Cela me semble impossible sans technologie. La France, comme le Québec, ont la chance d’accueillir de nombreuses entreprises offrant des solutions de santé virtuelle. Nous venons, par exemple, de déployer une unité hospitalière de soins virtuels, où des infirmiers de l’Hôpital général juif de Montréal desservent, à distance, des patients de Montérégie-Ouest. Une telle organisation ne peut être mise en place sans outils numériques. L’IA aussi peut apporter une aide précieuse, notamment dans l'optimisation des ressources, comme la gestion des rendez-vous ou de la documentation clinique. L’IA générative, avec sa reconnaissance vocale, est indéniablement un atout pour les professionnels de la santé.

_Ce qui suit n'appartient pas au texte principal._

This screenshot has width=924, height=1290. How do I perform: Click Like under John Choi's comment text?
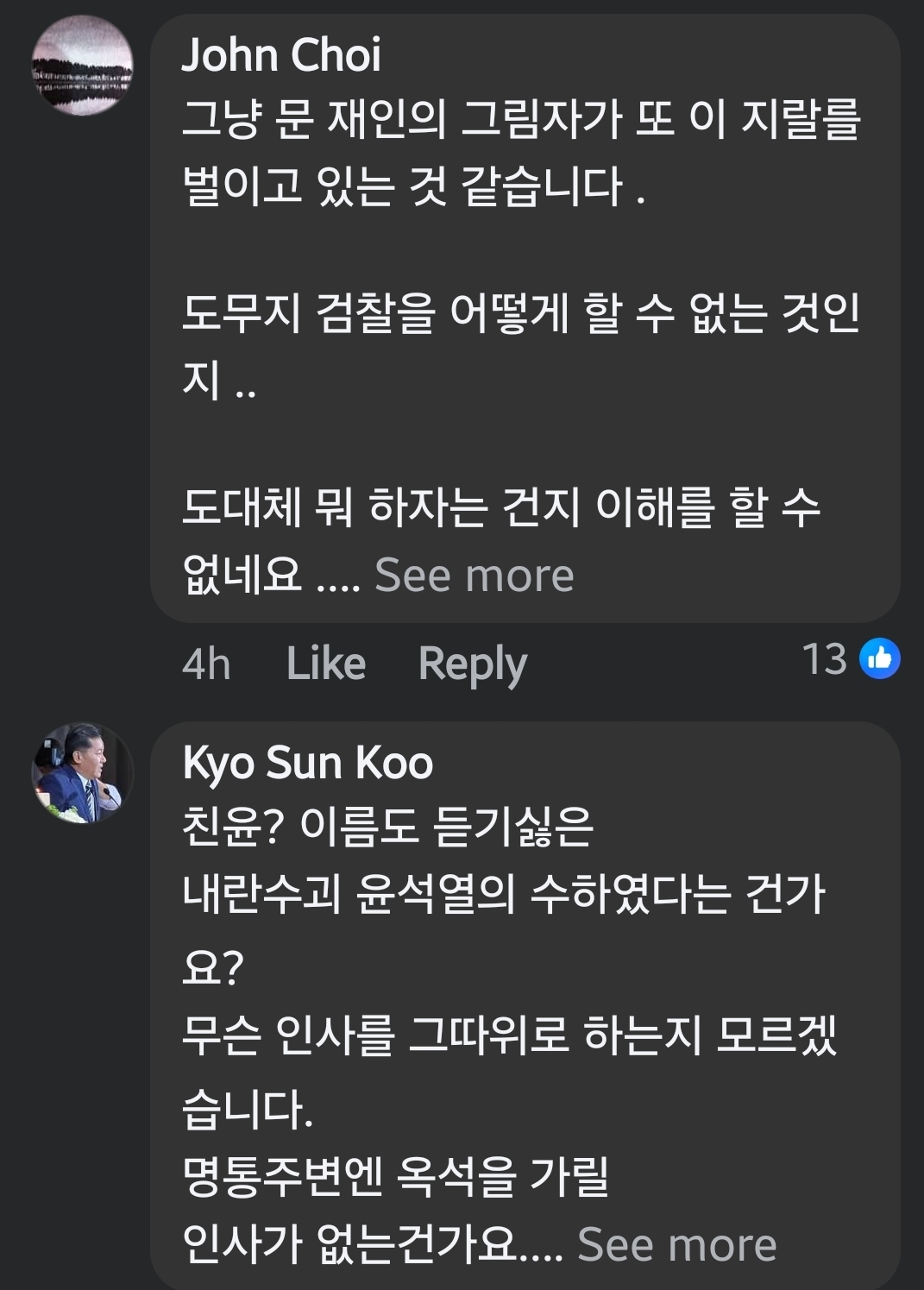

Lors de ma pratique clinique, je rêvais de disposer d’une telle technologie pour l’édition de mes comptes-rendus, et c’est aujourd’hui devenu une réalité. Cela étant dit, ce sont loin d’être les seules applications de l’IA : elle peut aussi aider dans le diagnostic, et appuyer la mise en place d’un traitement personnalisé. Elle offre la possibilité de faire gagner du temps aux cliniciens, et cela est d’autant plus important dans le contexte actuel de pénurie de ressources. La technologie, et de manière plus large l’innovation, doivent viser à améliorer la santé des patients, mais aussi à faire gagner du temps à nos soignants pour qu’ils puissent eux-mêmes exercer dans un environnement optimal. 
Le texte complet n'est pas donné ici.